Wed Dec 4 00:24:08 UTC 2019

Hi Dan,

I think it's a combination of oral tradition and long-standing precedent.

Earlier this year, I raised this general issue, partly because of 
inconsistent use of -encoding in the build system.  The response was 
that there was some concern that not all tools in the tool chain could 
handle UTF-8 files.

$ find open/make -name \*.gmk | xargs grep -o -e '-encoding [^ ]*'
open/make/Docs.gmk:-encoding ISO-8859-1
open/make/Docs.gmk:-encoding ISO-8859-1
open/make/common/SetupJavaCompilers.gmk:-encoding ascii
open/make/common/SetupJavaCompilers.gmk:-encoding ascii

I think we should be consistent, but (at the time) it did not seem worth 
pushing for UTF-8 everywhere.

-- Jon

On 11/27/2019 07:23 PM, Dan Smith wrote:
>> For the other files, it seems strange to force the use of a charset
>> which is different from the charset of record for all our source files
>> (i.e.

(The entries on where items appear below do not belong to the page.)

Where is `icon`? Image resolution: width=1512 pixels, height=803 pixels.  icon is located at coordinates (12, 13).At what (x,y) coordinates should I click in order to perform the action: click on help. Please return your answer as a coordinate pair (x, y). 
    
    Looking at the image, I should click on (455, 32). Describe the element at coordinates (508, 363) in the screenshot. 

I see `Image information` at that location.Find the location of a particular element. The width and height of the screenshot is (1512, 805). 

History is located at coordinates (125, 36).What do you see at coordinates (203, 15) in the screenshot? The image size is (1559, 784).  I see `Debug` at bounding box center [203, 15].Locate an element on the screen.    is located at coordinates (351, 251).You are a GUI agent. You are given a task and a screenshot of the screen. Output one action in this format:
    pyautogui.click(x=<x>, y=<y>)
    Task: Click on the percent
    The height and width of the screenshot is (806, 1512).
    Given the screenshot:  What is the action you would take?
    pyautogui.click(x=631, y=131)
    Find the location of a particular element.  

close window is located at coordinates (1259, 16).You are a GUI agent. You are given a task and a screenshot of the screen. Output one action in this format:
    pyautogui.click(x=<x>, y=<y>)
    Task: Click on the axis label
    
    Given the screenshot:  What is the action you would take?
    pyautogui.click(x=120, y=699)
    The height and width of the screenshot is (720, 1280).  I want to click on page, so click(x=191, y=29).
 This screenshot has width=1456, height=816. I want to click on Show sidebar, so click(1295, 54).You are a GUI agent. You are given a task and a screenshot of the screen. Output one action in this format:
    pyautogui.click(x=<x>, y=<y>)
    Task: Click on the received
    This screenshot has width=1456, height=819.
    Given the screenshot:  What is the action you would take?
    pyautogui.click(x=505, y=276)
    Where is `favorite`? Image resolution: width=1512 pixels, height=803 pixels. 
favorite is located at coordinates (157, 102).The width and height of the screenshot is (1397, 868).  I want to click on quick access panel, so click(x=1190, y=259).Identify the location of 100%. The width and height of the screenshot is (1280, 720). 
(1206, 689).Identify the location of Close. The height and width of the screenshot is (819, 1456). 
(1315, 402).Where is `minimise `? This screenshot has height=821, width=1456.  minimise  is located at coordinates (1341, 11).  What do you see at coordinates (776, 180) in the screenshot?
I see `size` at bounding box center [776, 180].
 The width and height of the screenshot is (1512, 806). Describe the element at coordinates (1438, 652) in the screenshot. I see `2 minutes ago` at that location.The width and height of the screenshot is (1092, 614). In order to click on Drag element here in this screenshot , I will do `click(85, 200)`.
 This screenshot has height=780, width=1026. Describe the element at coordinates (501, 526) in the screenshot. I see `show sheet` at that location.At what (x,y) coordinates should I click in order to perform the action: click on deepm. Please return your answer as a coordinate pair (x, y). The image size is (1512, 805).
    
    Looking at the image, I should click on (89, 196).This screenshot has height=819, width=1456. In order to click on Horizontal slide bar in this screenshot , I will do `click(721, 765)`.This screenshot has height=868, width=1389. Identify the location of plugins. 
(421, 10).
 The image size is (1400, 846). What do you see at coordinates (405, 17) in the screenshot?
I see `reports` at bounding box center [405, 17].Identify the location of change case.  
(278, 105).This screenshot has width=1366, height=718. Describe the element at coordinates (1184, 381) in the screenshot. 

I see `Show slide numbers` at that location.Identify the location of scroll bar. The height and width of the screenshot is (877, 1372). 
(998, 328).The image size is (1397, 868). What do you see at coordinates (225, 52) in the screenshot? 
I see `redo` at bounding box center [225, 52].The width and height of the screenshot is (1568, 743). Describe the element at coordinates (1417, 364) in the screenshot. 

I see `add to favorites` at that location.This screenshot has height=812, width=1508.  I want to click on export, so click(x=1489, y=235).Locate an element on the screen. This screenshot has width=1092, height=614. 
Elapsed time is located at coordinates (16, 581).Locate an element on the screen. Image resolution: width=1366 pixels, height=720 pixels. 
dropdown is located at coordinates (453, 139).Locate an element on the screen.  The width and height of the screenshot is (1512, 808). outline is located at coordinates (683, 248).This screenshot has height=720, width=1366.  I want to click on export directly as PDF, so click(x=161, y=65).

US-ASCII).
> Can you clarify where this "charset of record" rule comes from? Is this written down somewhere, or more of an oral tradition?
>
> The non-ASCII characters I'm working with are, in fact, in the original Markdown sources. If it's really important to avoid those in all sources, I could (reluctantly) use a different strategy.
>
> If the consensus is that the build tools should standardize on US-ASCII, I guess there's a separate question about whether we're willing to rely on the implicit platform default (now uniformly US-ASCII via command-line args), or whether it's better to be explicit about it (s/UTF_8/US_ASCII/ in my changeset).